この中で全く効果がないグループがあればそれを無処置のコントロールとして扱えるのだろうが、この治験では3グループ全て効果が認められており、要するに音と舌への電気刺激は効果があるという結果になっている。

驚くことに、治療開始後6週間まで耳鳴りは改善を続け、それ以上は改善しない。この程度は、今回調べた3グループ全て同じで、また前回紹介した首の刺激と耳鳴りのピッチに対応する音だけを聞かせた方法と比べると(実際に比べたわけではなく検査指標から判断している)、Neuromod社の方が優れている。

ここまでは3種類の刺激全てほぼ同じ効果だが、治療終了後の持続効果で見ると、本来彼らが治療用として提供しているモードが最も優れており、一年以上にわたって改善状態は続く。一方、周波数を低周波領域のみに限定し、また舌への刺激を同期させない方法では、18週目に50%ほど改善効果が低下するという結果だ。最後に、副作用についても調べているが、特に大きな問題はないというのが結論になる。

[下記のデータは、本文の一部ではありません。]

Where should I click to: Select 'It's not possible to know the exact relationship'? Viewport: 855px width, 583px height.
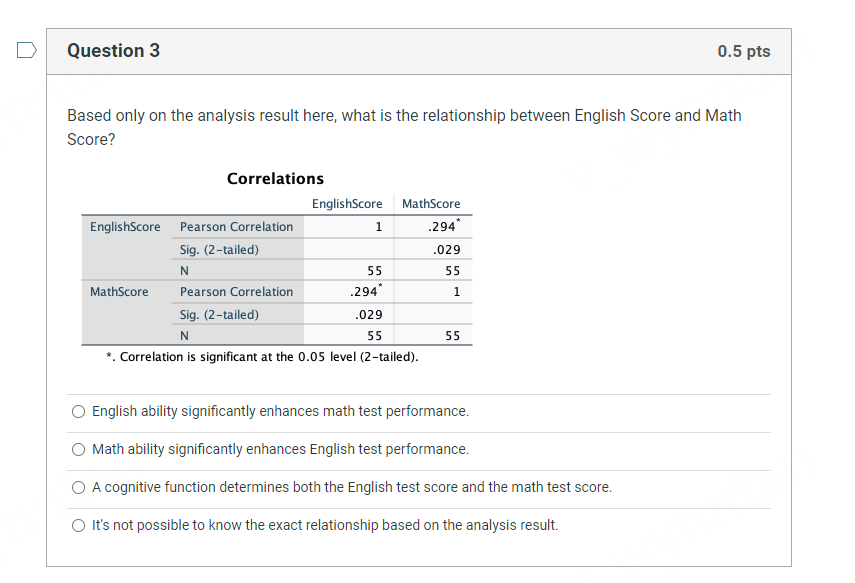tap(78, 525)
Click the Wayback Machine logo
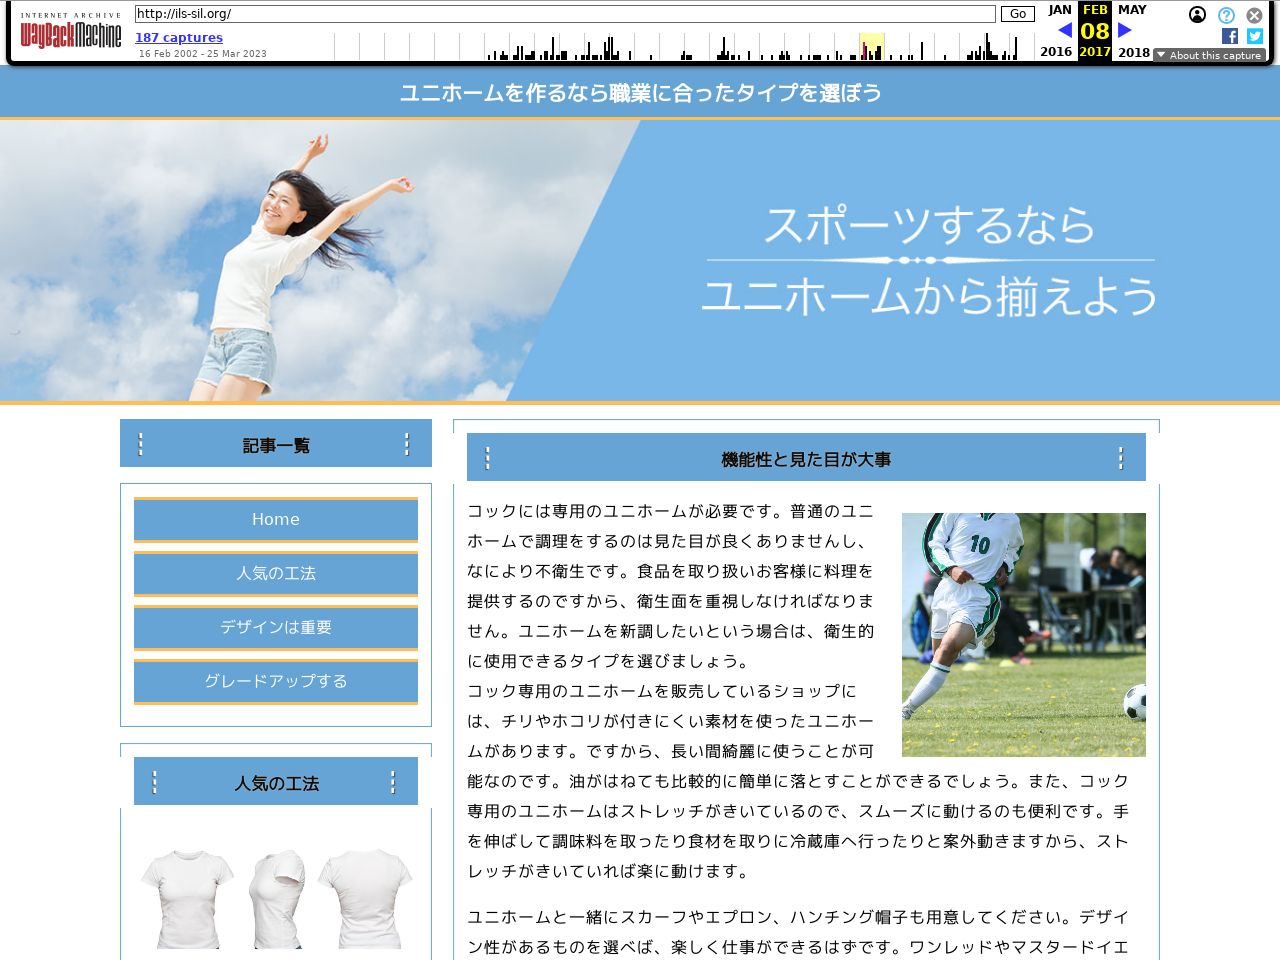The image size is (1280, 960). (x=70, y=33)
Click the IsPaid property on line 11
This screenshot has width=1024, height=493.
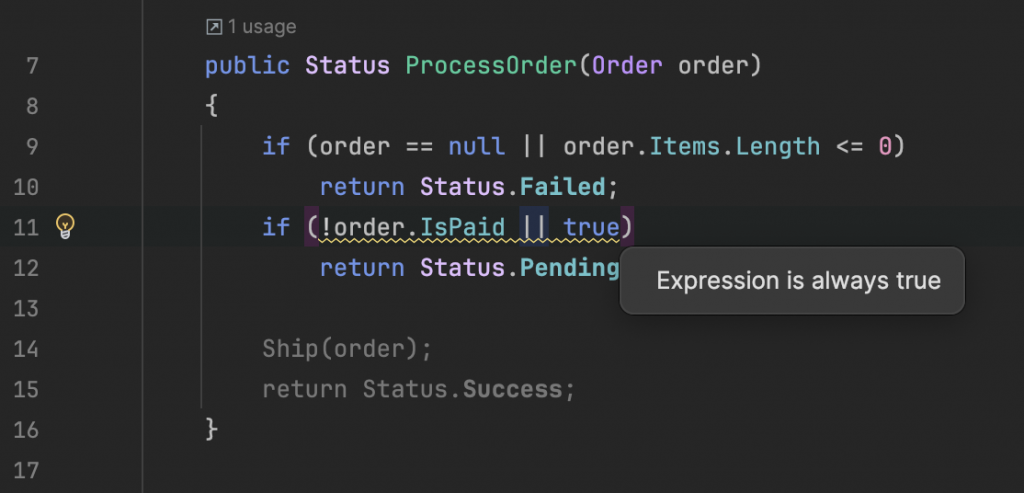click(462, 227)
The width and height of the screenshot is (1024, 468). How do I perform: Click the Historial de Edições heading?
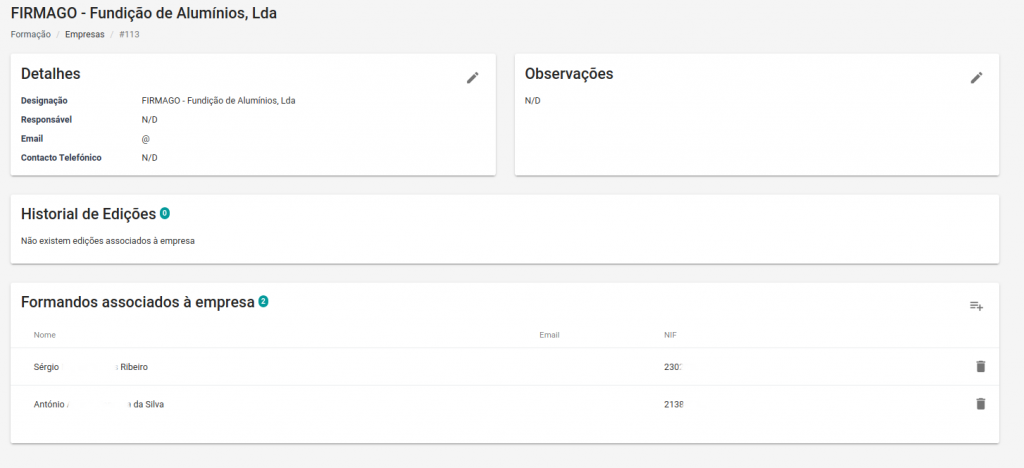pyautogui.click(x=88, y=214)
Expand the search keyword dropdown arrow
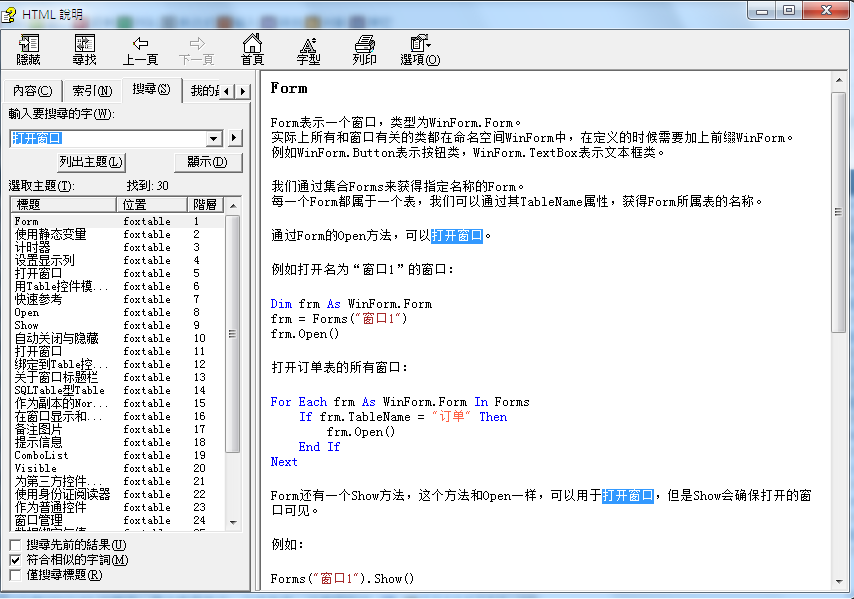Viewport: 854px width, 599px height. [x=213, y=138]
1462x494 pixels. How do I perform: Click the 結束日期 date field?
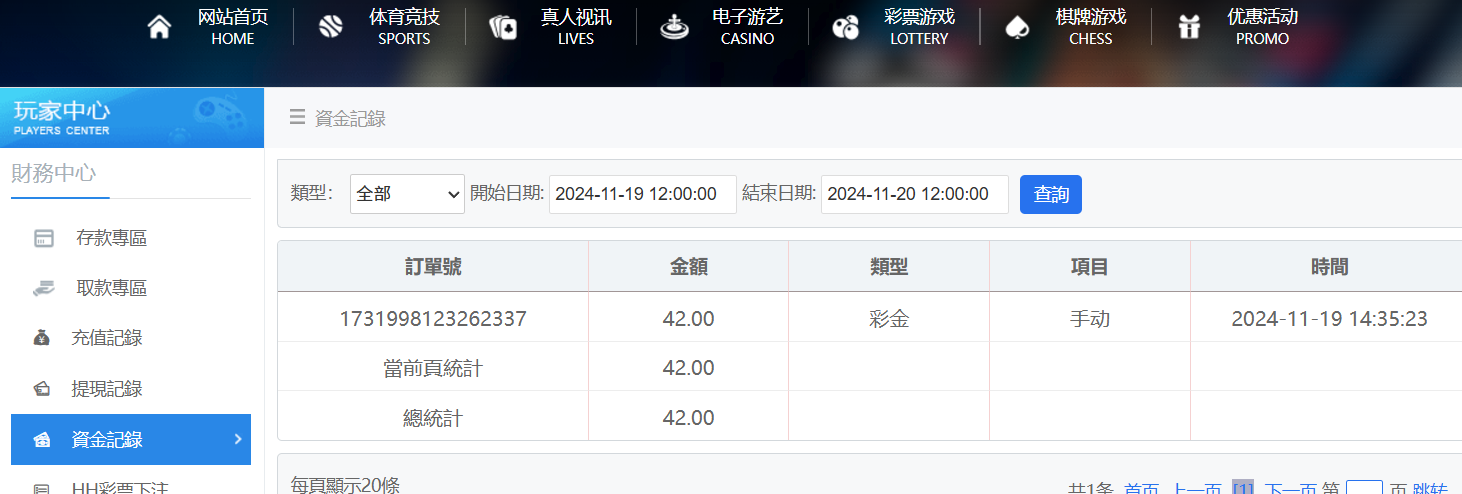click(914, 194)
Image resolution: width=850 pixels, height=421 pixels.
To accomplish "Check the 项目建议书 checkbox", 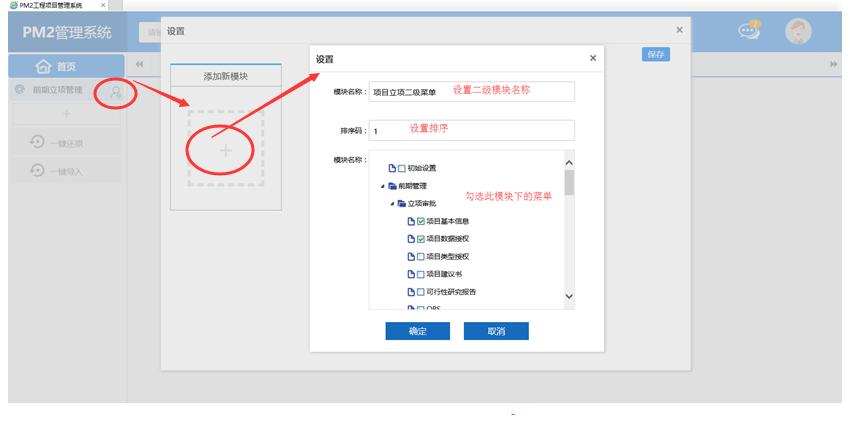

Neuromod社のサイトを見ると(https://www.neuromoddevices.com/company/technology)、既に多くの施設で治療が提供されているので、我が国でも導入される日は近いように感じる。

もちろん20%の人では何の効果もなかったことも示されており、過度の期待は禁物だが、可能になれば高齢者代表としてぜひ受けてみたいと思う。ただ、個人的予想としては、私のように30年近く耳鳴りとともに生きている場合は改善しにくいのではないだろうか。